Looncomponent inrichten (Group S)

Looncomponenten zijn vergoedingen of inhoudingen die je aan een medewerker toekent bovenop het salaris. Denk hierbij aan maaltijdcheques, ecocheques, verplaatsingsvergoeding, vakantiegeld, eindejaarspremie, enz.

Inhoud

Verwerkingstypes

In de koppeling met Group S zijn er binnen de looncomponenten verschillende verwerkingstypes, waaronder:

  • Loon arbeider (10)
  • Bezoldiging bediende (20)
  • Automatische bepaling loon of bezoldiging (33)

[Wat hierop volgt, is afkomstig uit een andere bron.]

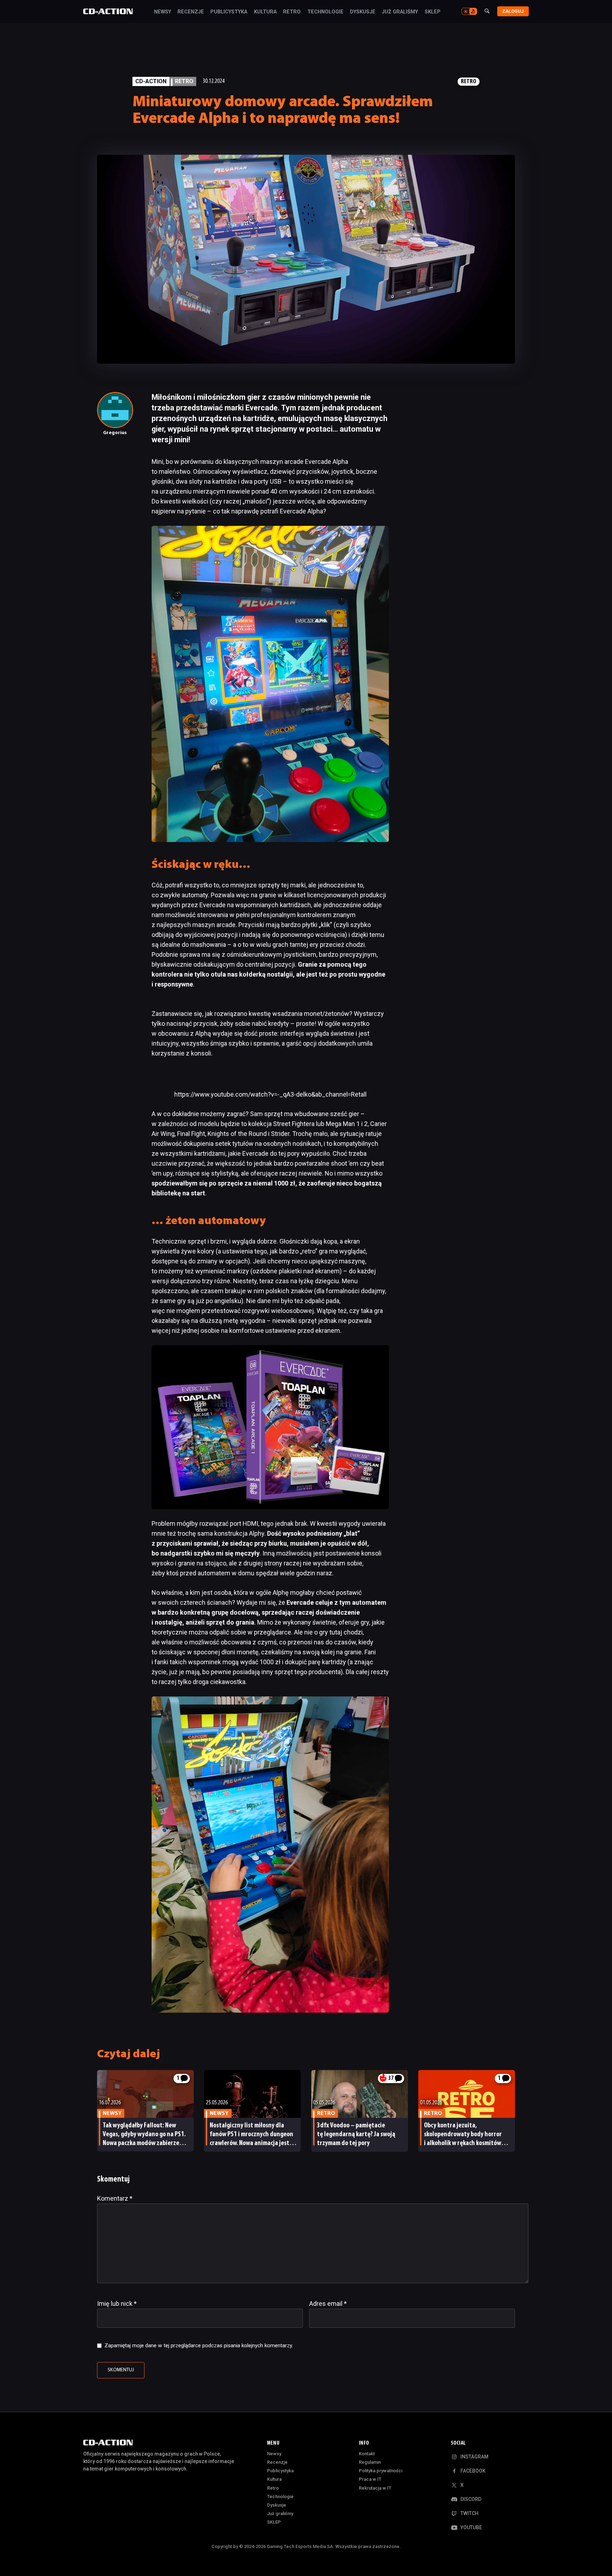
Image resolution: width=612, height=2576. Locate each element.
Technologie (325, 12)
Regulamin (370, 2462)
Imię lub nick (117, 2303)
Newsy (162, 12)
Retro (292, 12)
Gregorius (115, 433)
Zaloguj (513, 11)
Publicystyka (228, 12)
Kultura (265, 12)
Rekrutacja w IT (375, 2488)
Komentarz (114, 2198)
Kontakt (367, 2453)
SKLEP (433, 12)
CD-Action (150, 81)
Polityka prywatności (380, 2470)
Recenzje (190, 12)
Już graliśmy (400, 12)
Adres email (328, 2303)
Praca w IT (370, 2479)
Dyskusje (362, 12)
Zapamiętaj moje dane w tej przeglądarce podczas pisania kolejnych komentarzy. (198, 2345)
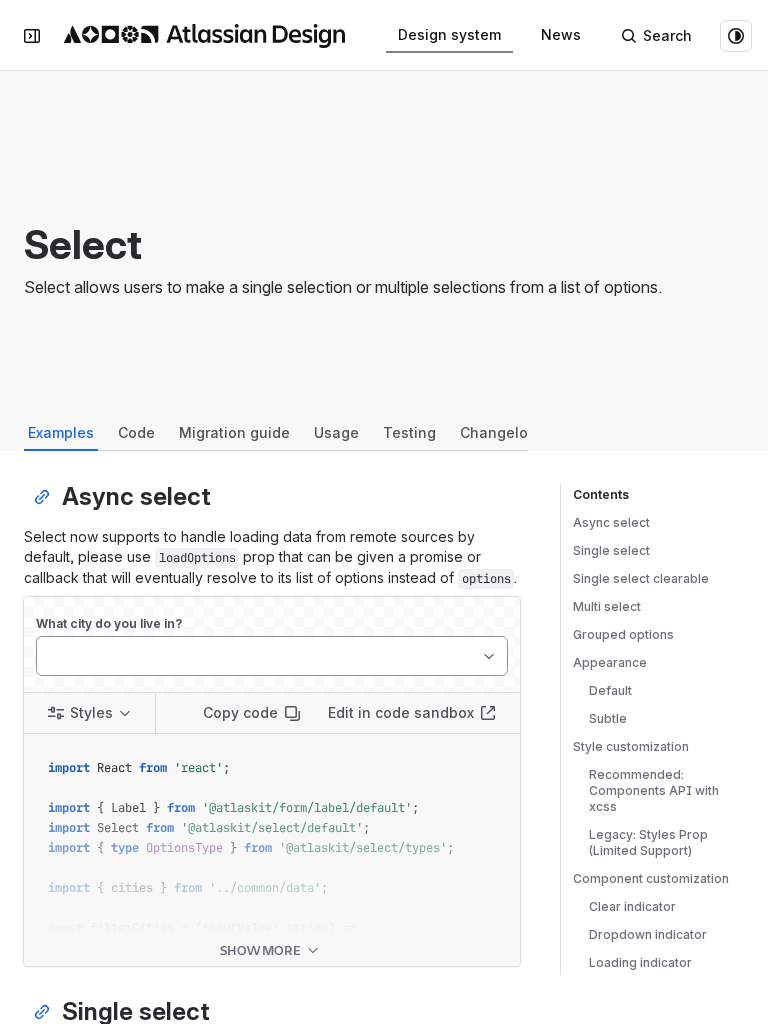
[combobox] (47, 656)
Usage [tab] (336, 432)
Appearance (610, 662)
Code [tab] (136, 432)
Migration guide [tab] (234, 432)
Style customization (631, 746)
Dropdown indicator (648, 934)
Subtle (608, 718)
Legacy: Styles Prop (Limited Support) (648, 842)
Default (610, 690)
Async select (611, 522)
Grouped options (623, 634)
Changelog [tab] (498, 432)
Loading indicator (640, 962)
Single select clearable (641, 578)
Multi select (607, 606)
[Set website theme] (736, 36)
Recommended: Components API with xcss (654, 790)
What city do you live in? (109, 623)
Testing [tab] (409, 432)
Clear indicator (632, 906)
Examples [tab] (61, 432)
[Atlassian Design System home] (204, 36)
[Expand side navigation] (32, 36)
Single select (611, 550)
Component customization (651, 878)
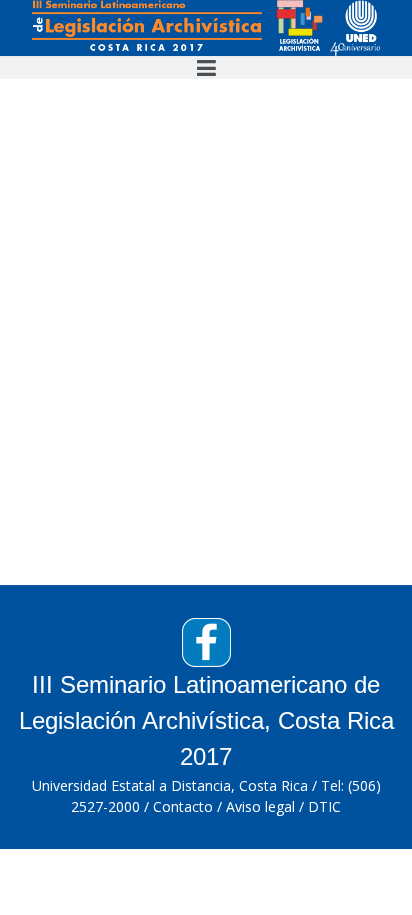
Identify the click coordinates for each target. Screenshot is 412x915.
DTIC (324, 806)
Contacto (183, 806)
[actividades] (206, 26)
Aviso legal (260, 806)
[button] (206, 68)
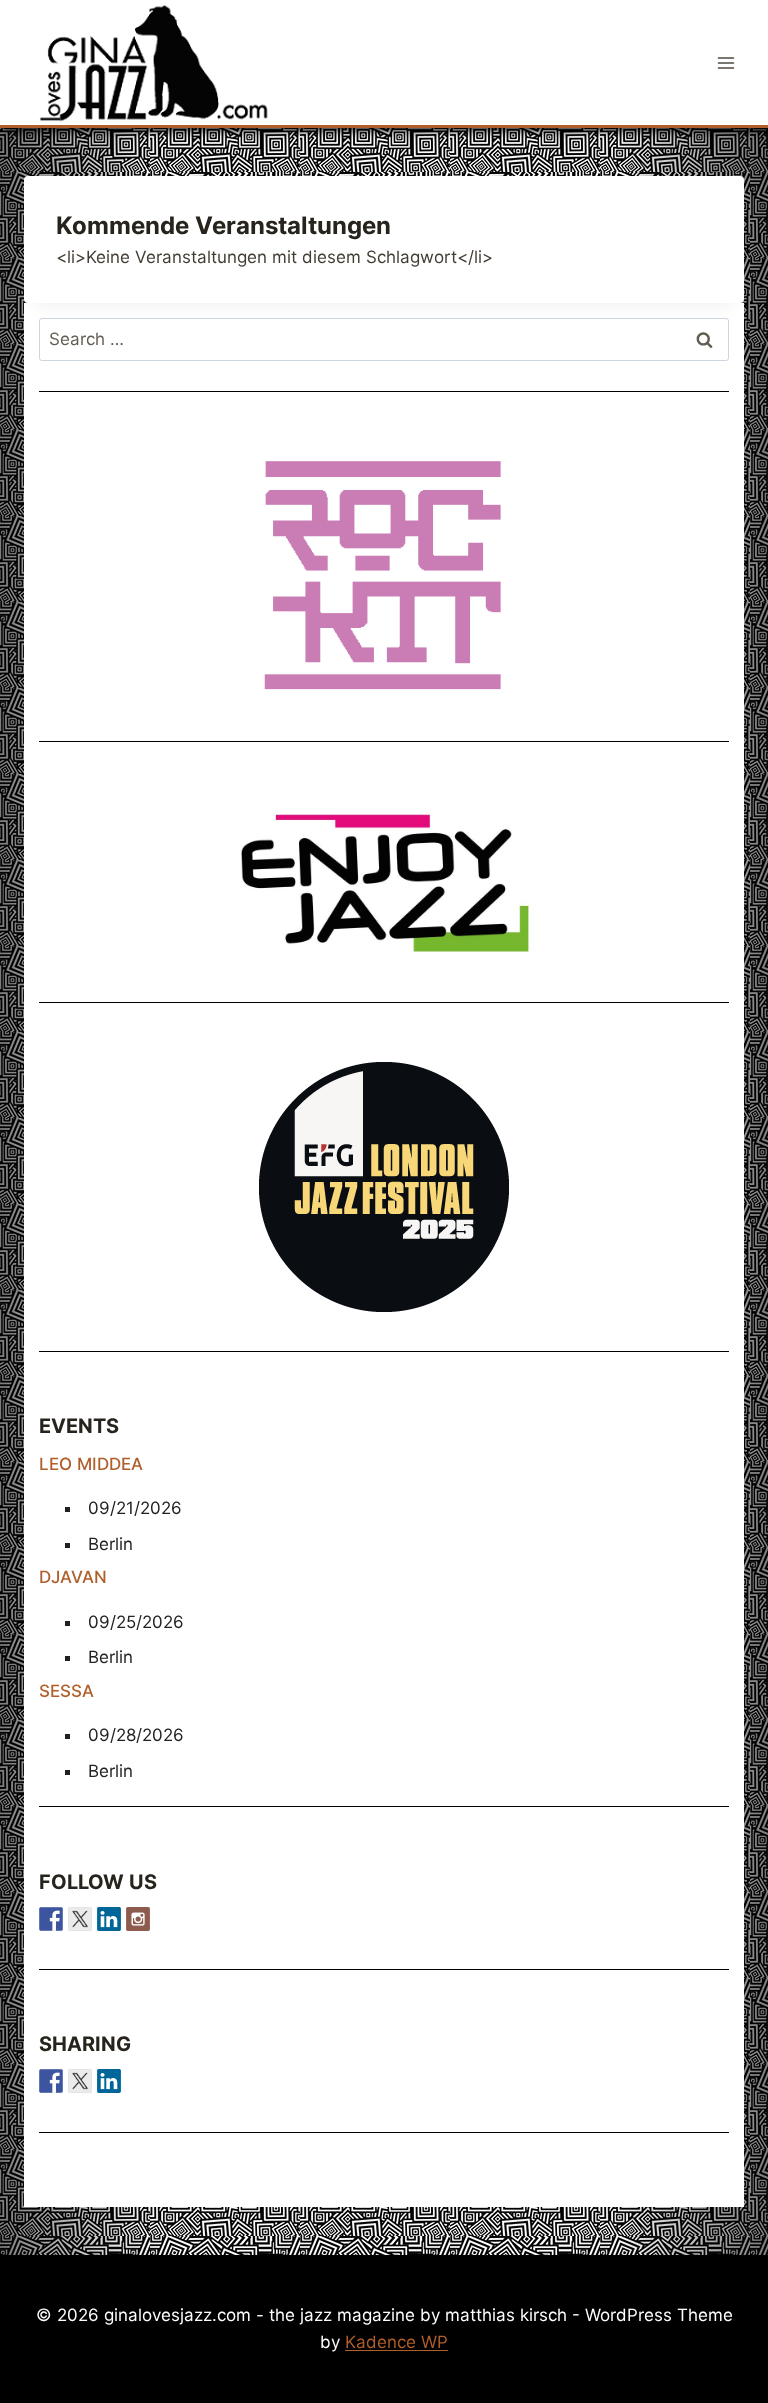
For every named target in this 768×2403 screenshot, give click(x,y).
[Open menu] (725, 62)
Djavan (73, 1577)
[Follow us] (51, 1919)
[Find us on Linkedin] (109, 1919)
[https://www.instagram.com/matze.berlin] (138, 1919)
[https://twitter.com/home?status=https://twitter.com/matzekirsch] (80, 2081)
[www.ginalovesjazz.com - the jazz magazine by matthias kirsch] (51, 2081)
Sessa (66, 1691)
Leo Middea (91, 1464)
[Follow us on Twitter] (80, 1919)
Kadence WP (396, 2342)
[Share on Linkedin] (109, 2081)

Je gebruikt meestal looncomponenten met het verwerkingstype Automatische bepaling loon of bezoldiging. Group S bepaalt bij looncomponenten met dit verwerkingstype automatisch de juiste verwerking op basis van de PTG. Als je gebruikmaakt van dit type hoef je looncomponenten die van toepassing zijn op arbeiders én bedienden slechts één keer aan te maken in Profit. Dit heeft als bijkomend voordeel dat als je een koppeling hebt met declaraties, je de kosten niet hoeft uit te splitsen voor arbeiders en bedienden.

Vermeld de afkorting van het verwerkingstype in de omschrijving van het looncomponent (bijvoorbeeld BED, ARB of AUT). Zo zie je achteraf eenvoudig welk verwerkingstype is ingesteld.

Template looncomponenten

Profit beschikt per verwerkingstype over 11 templates om een looncomponent toe te voegen. Elke template bestaat uit een combinatie van parameters en een rekenregel (formule):

  • De parameters zijn de waarden die nodig zijn om te berekening uit te voeren. De mogelijke parameters zijn dagen, uren, bedrag, eenheidswaarde en percentage. Ieder looncomponent kent een combinatie van een aantal parameters, die Profit volgens de methode op een vooraf bepaalde positie in het bestand plaatst.
  • De rekenregel gebruikt deze waarden om de uiteindelijke waarde van de looncomponent te berekenen. Dit gebeurt bij Group S.

Het is belangrijk om vooraf te bepalen welke parameters nodig zijn voor de uitbetaling van de looncomponent. Neem contact op met je dossierbeheerder bij Group S om de juiste informatie te verkrijgen. Op basis van de vereiste parameters kopieer je vervolgens de passende template voor de looncomponent.

Daarnaast zijn er twee andere, algemene templates beschikbaar: Rekenregel Groep S en Rekenregel Groep S - aanvullende signalitieken. Hierbij stel je de nodige parameters en de instellingen zelf in. Deze templates gebruik je als de juiste combinatie van parameters niet bestaat in Profit.

Looncomponent toevoegen

Controleer of je een bestaande looncomponent kunt hergebruiken. Is dit niet het geval, dan kopieer je een bestaande of template looncomponent.

Voorbeeld:

Je voegt een looncomponent toe om de verplaatsingsvergoeding voor woon-werkverkeer uit te betalen. Van je dossierbeheerder bij Group S ontvang je de volgende gegevens:

  • Parameters: Aantal dagen en eenheidswaarde
  • Eenheidswaarde: 2,10
  • Aantal dagen per maand: 11
  • Code sociaal secretariaat: 290

    Het aantal dagen vul je enkel in wanneer de looncomponent niet van toepassing is voor de volledige maand.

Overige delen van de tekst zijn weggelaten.